The point here is that bank reserves—the most high-powered form of money that only a central bank can create—can and do have a significant impact on the inflationary climate of an economy. Which is to say that monetary policy can be very powerful if it wants to be. Moral of the story: never underestimate the power of a central bank to get what it wants. Monetary policy is one of the most powerful, if not the most powerful, of the tools that are available to government bureaucrats. Today, the Bernanke Fed wants very much to avoid deflation, and they would not be displeased if inflation were to rise a bit.

Caveats: Monetary policy works with long and variable lags, as Milton Friedman noted many years ago. Plus, monetary policy actions must be judged according to the context in which they are applied. To date, the Fed's aggressive expansion of bank reserves has probably only just barely offset the market's incredible desire to hold more dollar liquidity. In other words, Fed policy hasn't been as inflationary (yet) as one would expect given the degree to which they have expanded bank reserves. Similarly, the fairly rapid increase in bank reserves in the early 1980s coincided with falling inflation, since at the time the market's desire for dollar liquidity was very strong—stronger than the Fed's desire to relax monetary policy.

5 comments:

  1. TIME TO OUTSOURCE AMERICA!!!!!!!!

    We can no longer serve the banking system as few of us can afford to borrow or those of us that can have no economic use to borrow!!!

    In the name of efficiency, it could be better to shut America down and sell our natural resources to the BRICs.

    If you think about it, it would be a lot more profitable for our banks to loan every Chinese family a few thousand dollars in a growing economy then take the risk on Americans where the default rate is skyrocketing making loans unprofitable.

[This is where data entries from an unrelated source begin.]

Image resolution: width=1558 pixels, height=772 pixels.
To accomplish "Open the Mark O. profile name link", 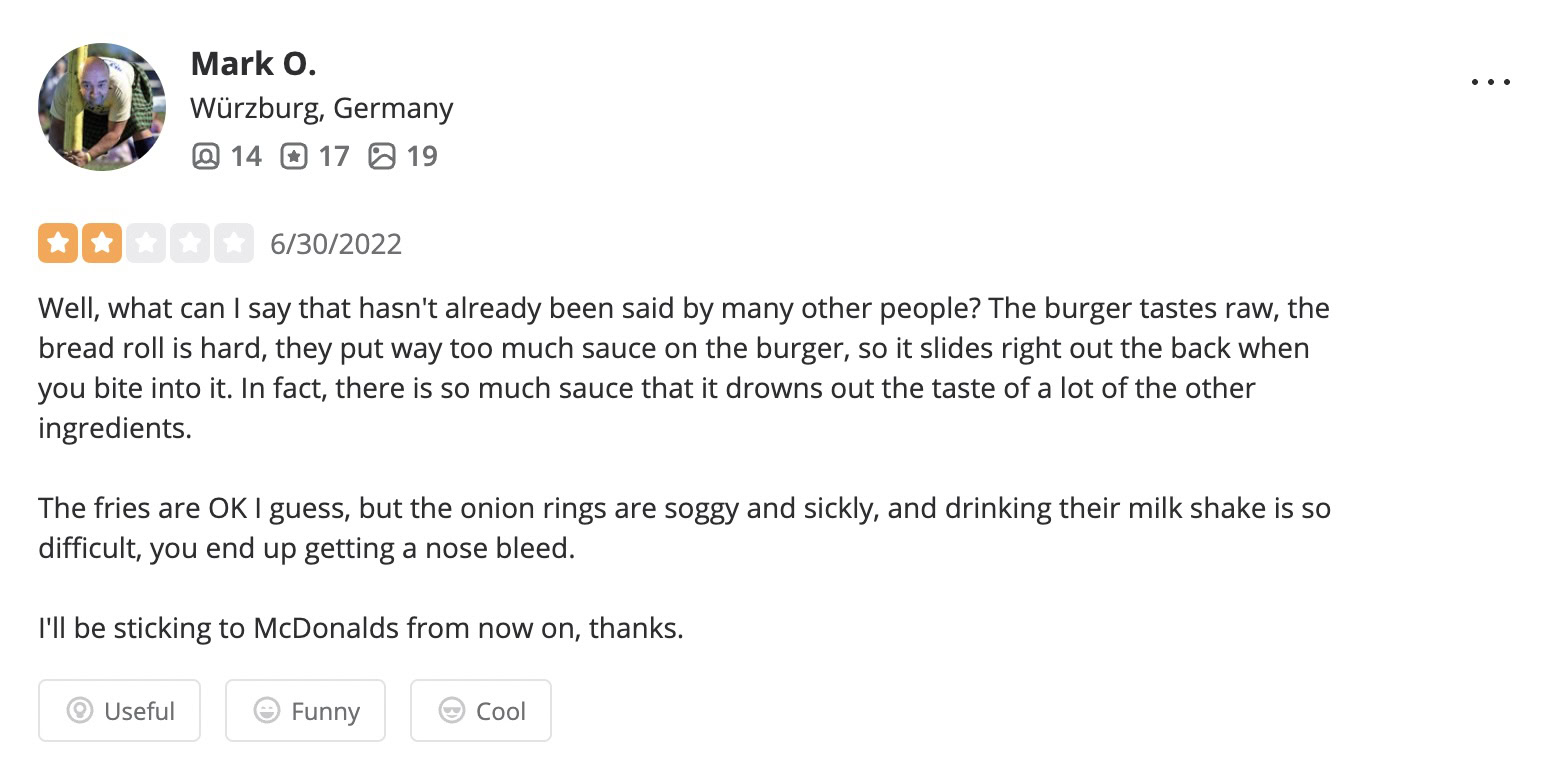I will pyautogui.click(x=253, y=64).
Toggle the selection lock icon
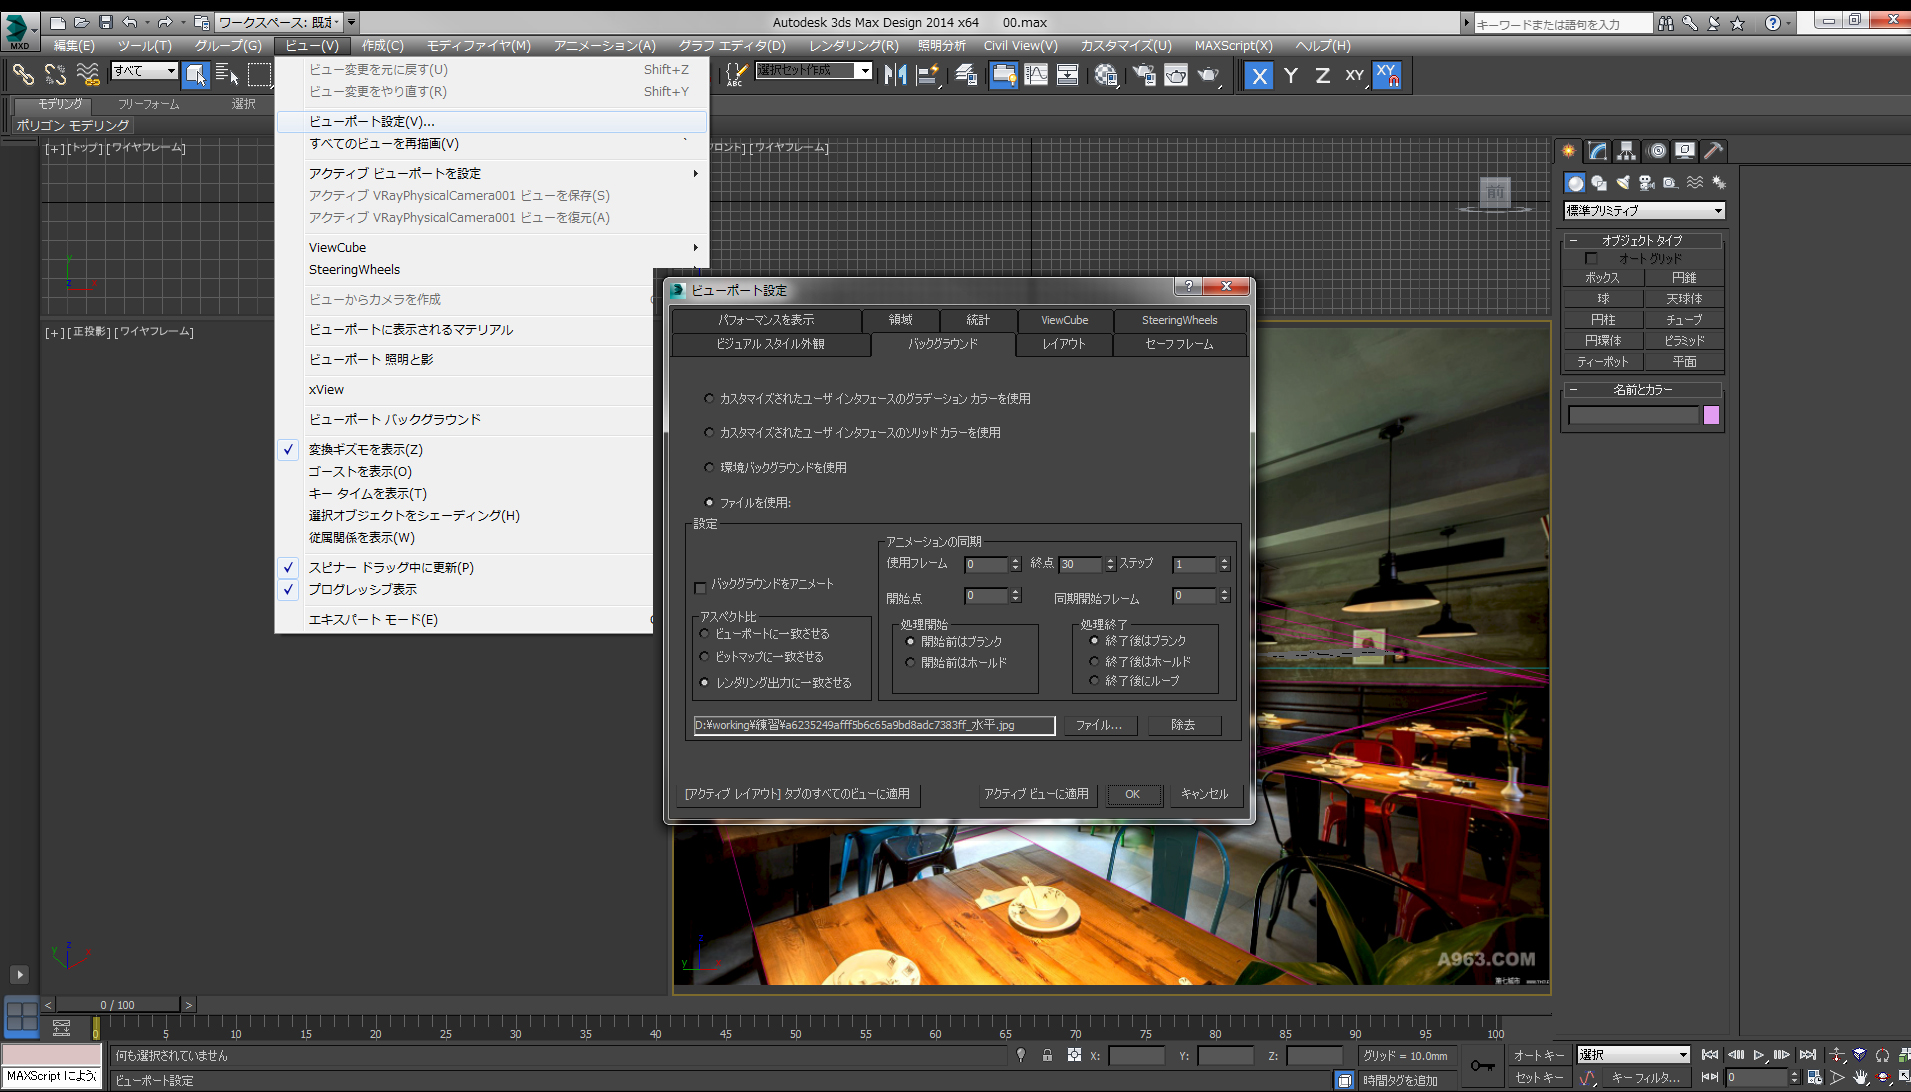 coord(1047,1055)
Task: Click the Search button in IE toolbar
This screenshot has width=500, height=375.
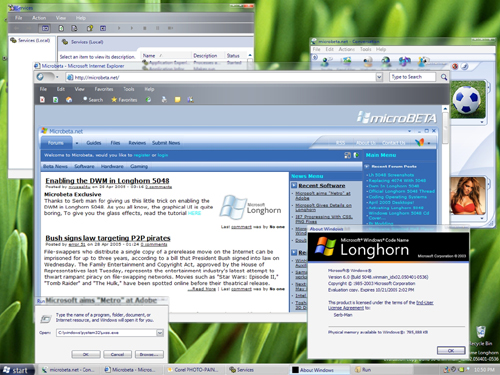Action: [x=93, y=99]
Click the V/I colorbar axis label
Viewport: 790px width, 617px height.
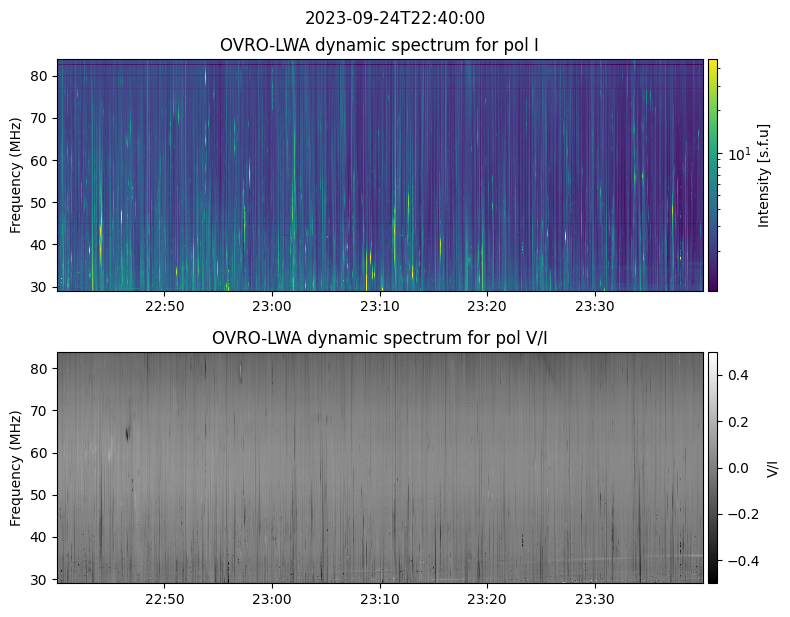click(x=771, y=467)
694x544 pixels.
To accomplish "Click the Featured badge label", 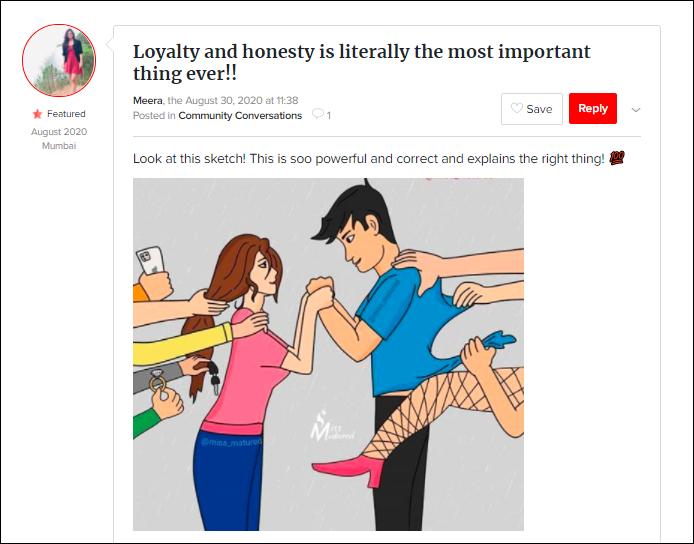I will (66, 114).
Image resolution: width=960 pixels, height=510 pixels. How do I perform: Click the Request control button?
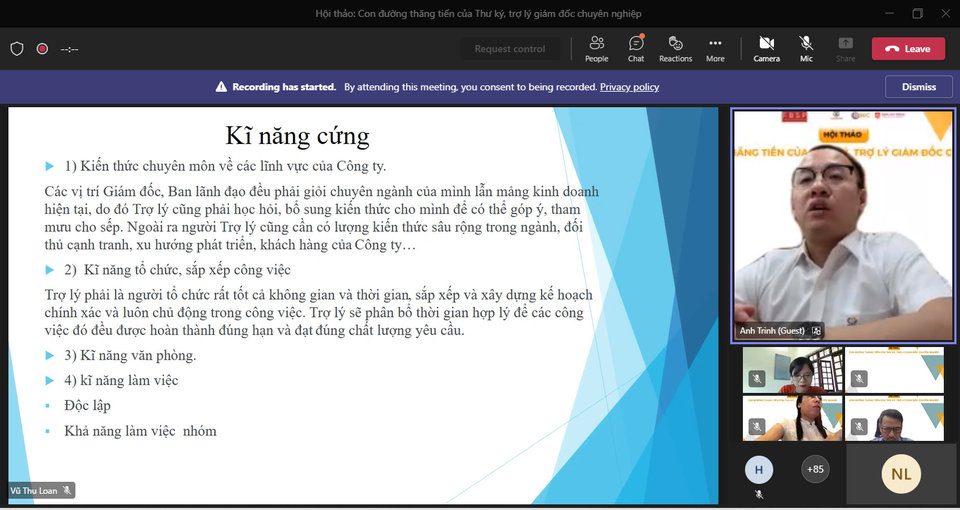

    In the name of economic efficiency, why not shut America down just as we did to thousands of factories across the nation and move all of our business to the BRICs whose citizens don't have much debt and demand much lower wages.

    After all, few Americans can afford to borrow and consume anymore!!!!!!! Who are the banks going to lend to in America anymore???? If you really think about it, what good are we to the banks that we just bailed out???????

    Has America become the rust belt today to bankers???? Most of us never seemed to care when it wasn't us....what happens now if it is all of us?????

    Isn't that what efficient distribution of capital is all about???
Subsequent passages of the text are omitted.